_Record set_

^^^^

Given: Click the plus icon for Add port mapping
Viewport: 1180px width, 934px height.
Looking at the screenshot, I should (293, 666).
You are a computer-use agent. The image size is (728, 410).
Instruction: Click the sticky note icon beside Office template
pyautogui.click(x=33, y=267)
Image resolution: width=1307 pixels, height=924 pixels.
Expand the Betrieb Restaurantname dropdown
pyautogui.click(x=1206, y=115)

^^^^

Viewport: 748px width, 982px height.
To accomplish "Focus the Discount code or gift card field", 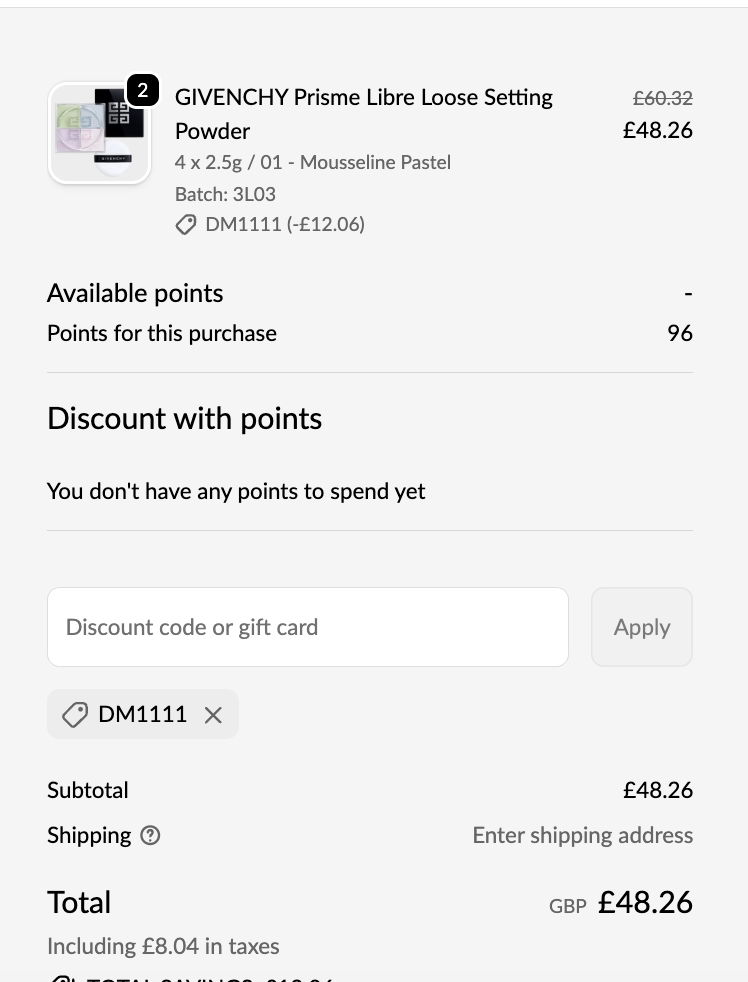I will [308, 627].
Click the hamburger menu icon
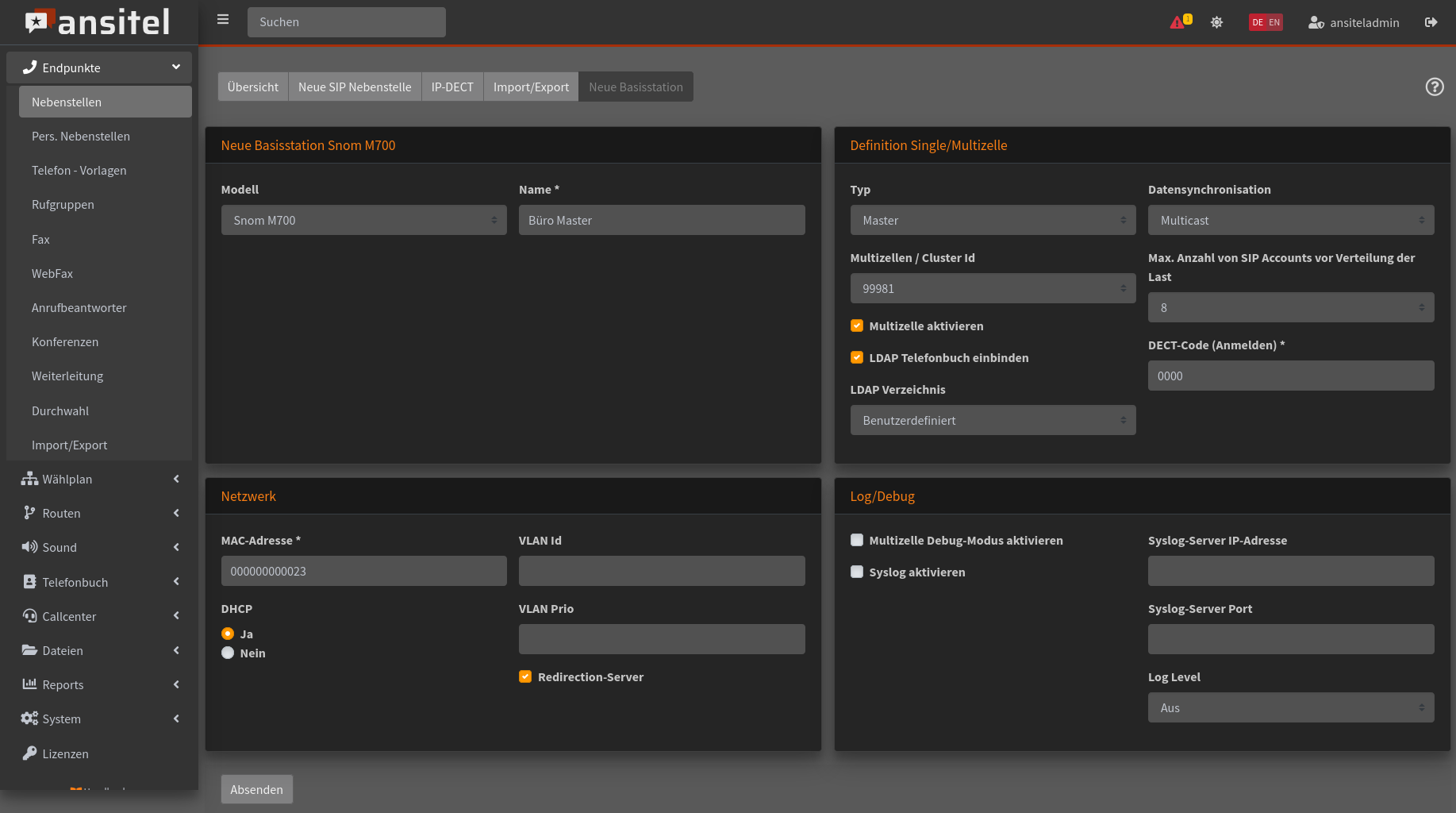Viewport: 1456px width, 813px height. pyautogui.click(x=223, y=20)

^^^^

_What you should do_
Send back exactly the lines of the listing above starting at the one with "Given: Click the" and ending at the one with "Image resolution: width=1307", inclusive, and no others.

_Output for this exercise_
Given: Click the plus icon for Add port mapping
Viewport: 1180px width, 934px height.
Looking at the screenshot, I should (293, 666).
You are a computer-use agent. The image size is (728, 410).
Instruction: Click the sticky note icon beside Office template
pyautogui.click(x=33, y=267)
Image resolution: width=1307 pixels, height=924 pixels.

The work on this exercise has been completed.